Friday, March 28th, 2008

KPMG study says Canada leads the way among G7 nations

Paul Luke
Province

Housing affordability is ‘challenging’ in Vancouver, but B.C.’s metropolis rates well in other areas. Photograph by : Les Bazso file photo – The Province

Vancouver remains Canada‘s costliest city in which to do business, a new study shows.

And if that dubious honour isn’t enough, the declining U.S. dollar has eaten into the city’s previous cost advantage in the Pacific Northwest, according to the KPMG study released yesterday.

The study, which is done every two years, measured 27 business costs in 136 cities across 10 countries.

Vancouver‘s overall cost advantage over Seattle has been whittled down to “a minor 1.3-point lead,” KPMG said.

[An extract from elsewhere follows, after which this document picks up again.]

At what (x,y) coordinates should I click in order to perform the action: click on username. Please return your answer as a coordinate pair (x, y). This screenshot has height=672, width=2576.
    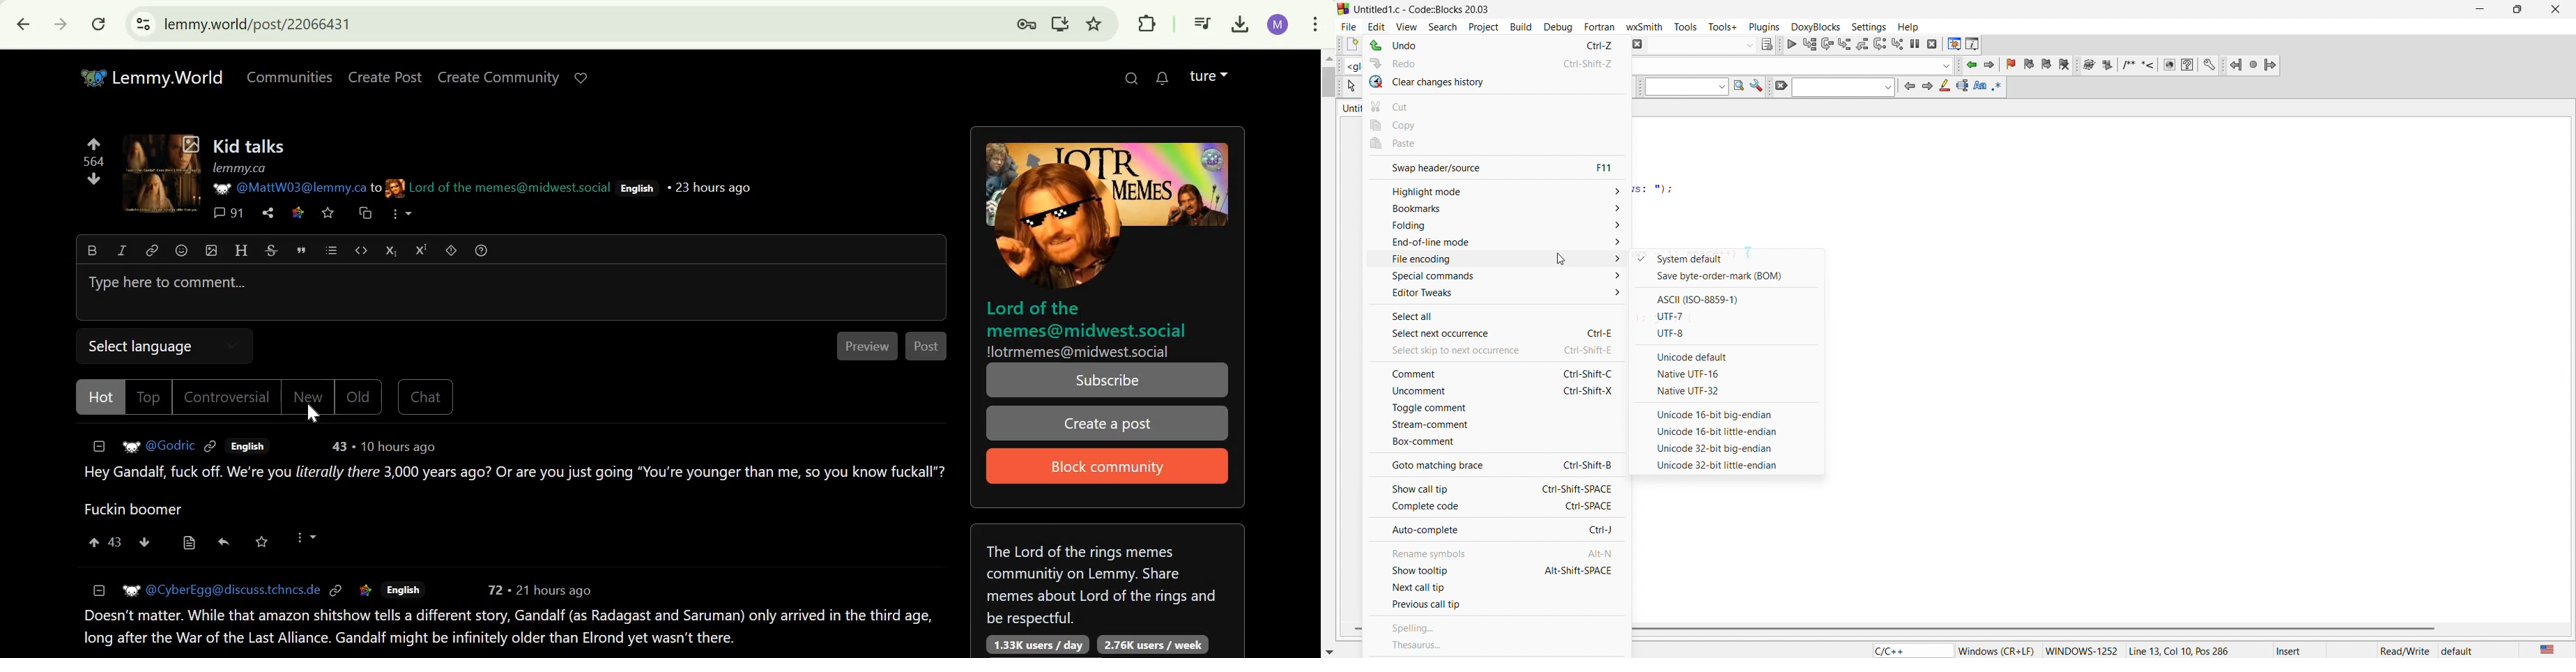
    Looking at the image, I should click on (234, 588).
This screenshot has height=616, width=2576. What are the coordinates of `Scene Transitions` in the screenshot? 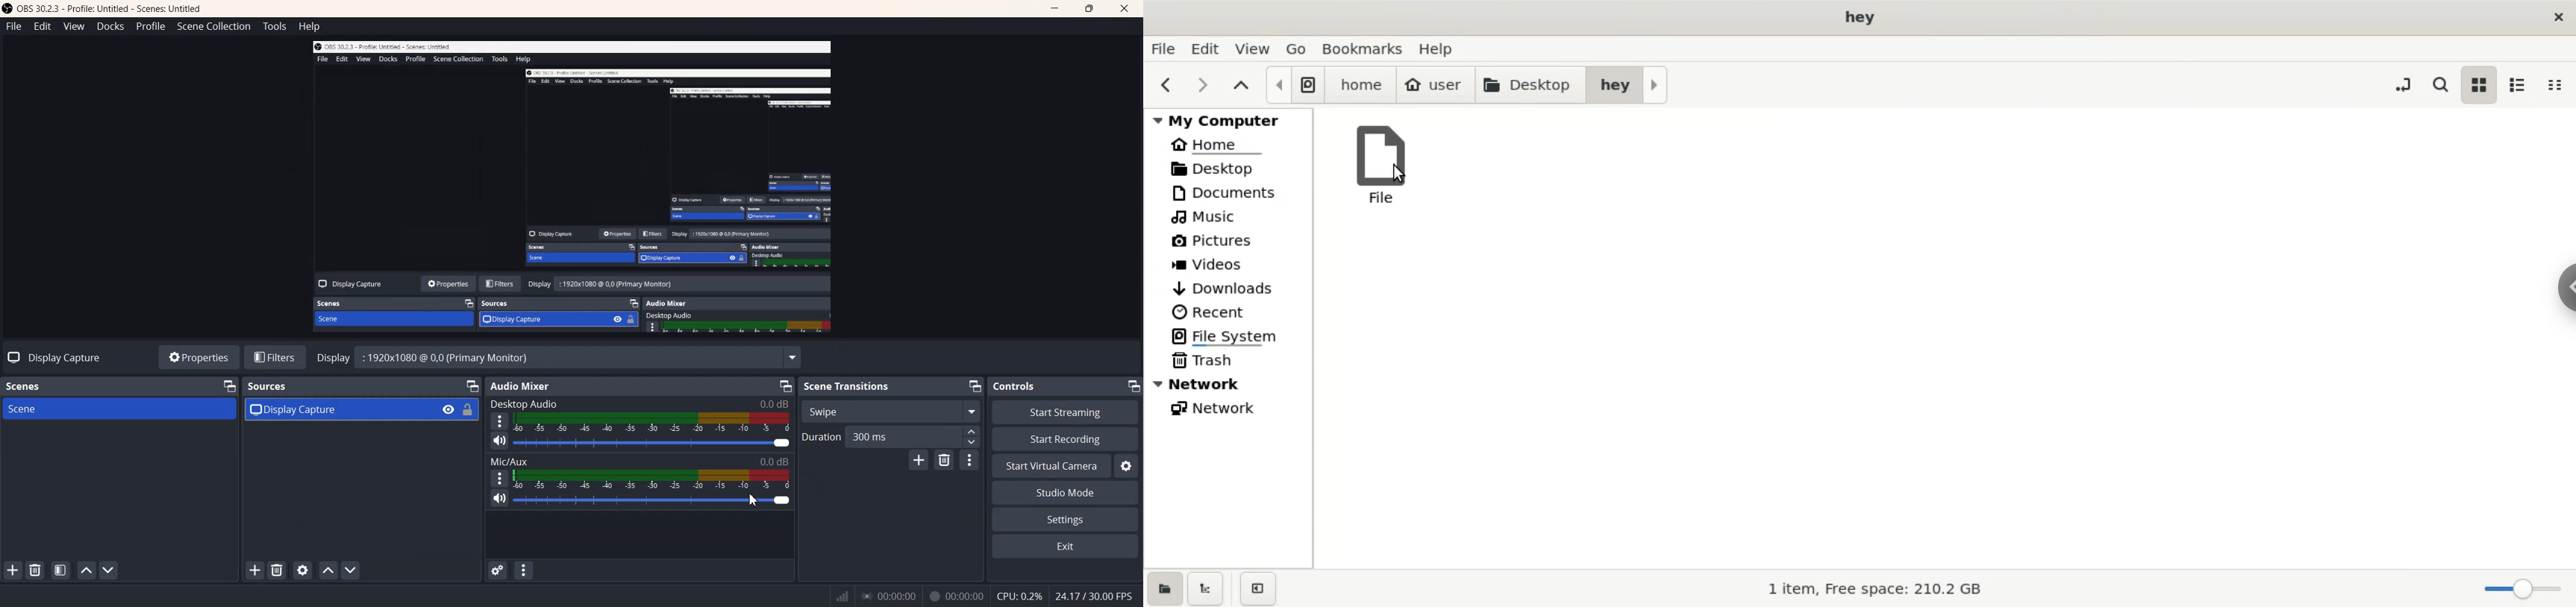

Housing affordability is challenging in B.C. but the province’s cities rate well on other factors, the study found.

“Although the high Canadian dollar does present challenges, British Columbia enjoys a strong economy with low unemployment, a highly educated workforce including foreign-born professionals and strong GDP growth,” said Elio Luongo, KPMG’s Vancouver managing partner.

Chilliwack is Canada‘s third-most-expensive city in which to do business and Calgary placed second.

Canada maintained its ranking as the world’s second most cost-competitive country to do business in as tax cuts offset some of the impact of the rising loonie, the study found.

Canada ranked only behind Mexico, which was included in KPMG’s Competitive Alternatives study for the first time this year.

The cost of doing business in Mexico is about 20.5-per-cent cheaper than in the United States, which is used as the benchmark indicator for the study.

Of the G7 group of countries, Canada now leads the way, followed closely by the U.S.

The study found the weaker U.S. dollar had helped the U.S. move up four places to rank third, followed by Australia, which previously ranked first. While Canada retained its second spot, the figures showed its cost-competitive edge had narrowed to less than one per cent with these two countries.

France was in fifth spot, followed by the United Kingdom, the Netherlands and Italy. Japan and Germany were at the end of the list as the least cost-competitive places for business.

“With the Canadian dollar at par, Canada is challenged to maintain the competitive edge it once held,” said Mark MacDonald, global director, competitive alternatives at KPMG.

Canada has to present a clear value proposition to businesses in other areas. One example of this is the federal government’s recent cuts to corporate income tax rates, which are among the lowest for a wide range of operations among countries surveyed.”

Glenn Mair, a co-author in the study from MMK Consulting, said Canada also ranks highly in terms of non-cost factors, such as education. “Canada consistently ranks well when we consider environmental regulation, education attainment, housing affordability, labour force, and energy availability — all of which are important business-location considerations,” Mair said.

The survey found that among major Canadian cities, Montreal and Halifax had the greatest cost advantage relative to comparable U.S. cities.

It found business costs had risen the fastest in British Columbia and Alberta over the past two years, reflecting the western economic boom. Vancouver was still the country’s most expensive city, followed by Calgary and Chilliwack, then Toronto.

The study measured 27 significant cost components that are most likely to vary by location, including labour, taxes, real estate, and utilities, as they are applied to 17 business operations, over a 10-year planning horizon.